POV-Ray : Newsgroups : povray.general : Slope 'bug' explained (Argh!) : Slope 'bug' explained (Argh!) Server Time
4 Aug 2024 20:14:09 EDT (-0400)
  Slope 'bug' explained (Argh!)  
From: Meow Cat
Date: 16 Feb 2003 10:39:41
Message: <3e4fb0bd@news.povray.org>
After some extensive testing, including compiling my own version of POVray,
I have a conclusion. The 'slope bug' is not a bug but a feature, once again
the common case of the computer doing exactly as told, instead of doing as
wanted.

The easy demonstration about how the 'misfeature' occurs is to render the
'slope bug' scene with quality setting lower than 6, say, +Q3. This way both
sides look equal. With +Q6 or higher, the backfacing intersection kicks in,
and this time the intersection normal points inwards! Therefore, near the
top of the sphere, we first get totally transmitting blue on the incoming
ray, which is basically invisible. With the outgoing ray, however, the
normal points inwards, which in this case is almost entirely downwards, thus
giving the opaque yellow at the other end of the color map.
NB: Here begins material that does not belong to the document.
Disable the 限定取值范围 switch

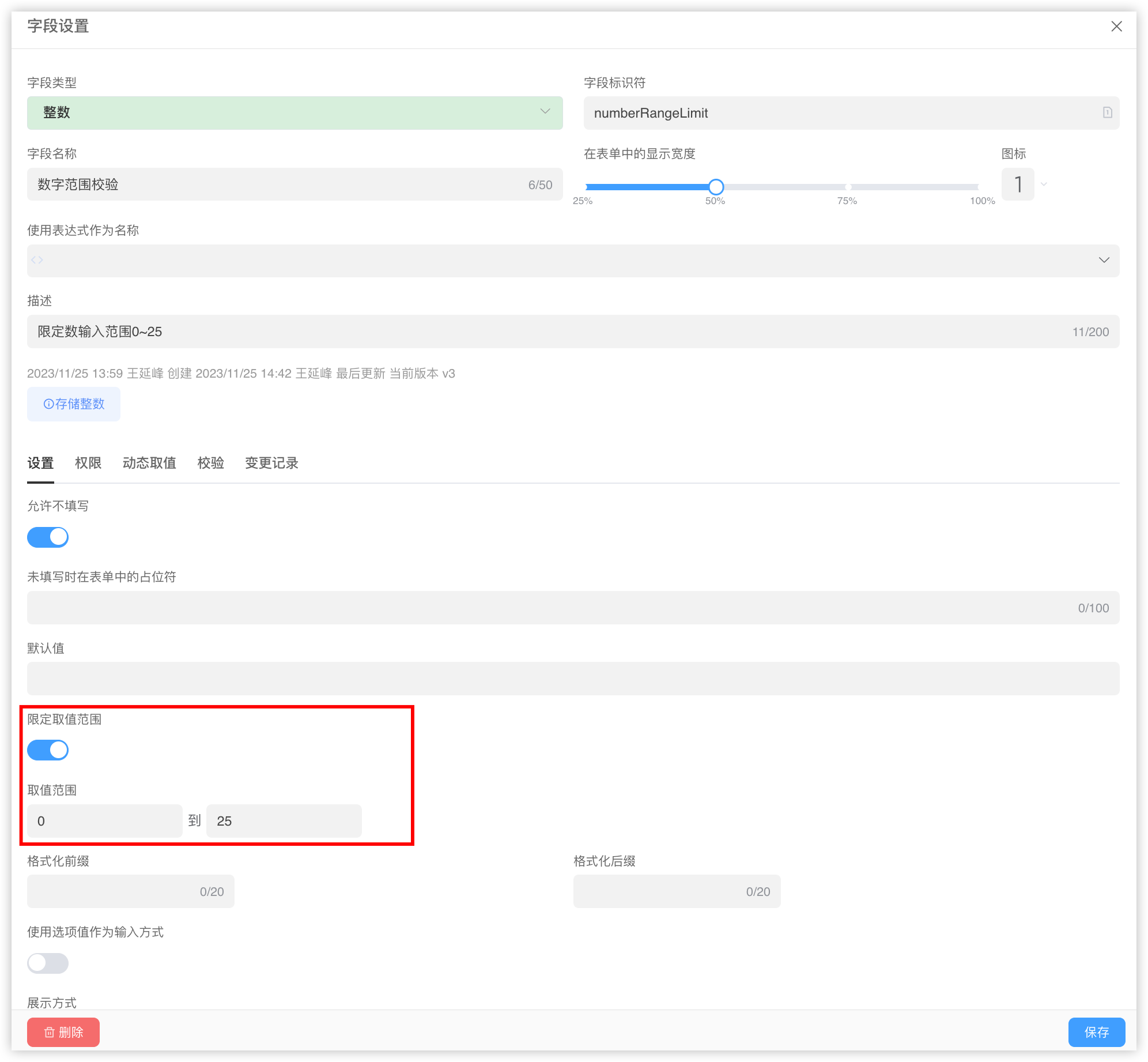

The 'equivalent function' does not have this behavior since it does not care
about the surface normal at all, but is a pattern based on the intersection
point coordinate.

I'll  let someone else decide whether this is a bug or not.

Another thing I noticed was that 'slope' function has no respect for any
object transformations at all, but always operates on the world-space
surface normal. Just a point of reference.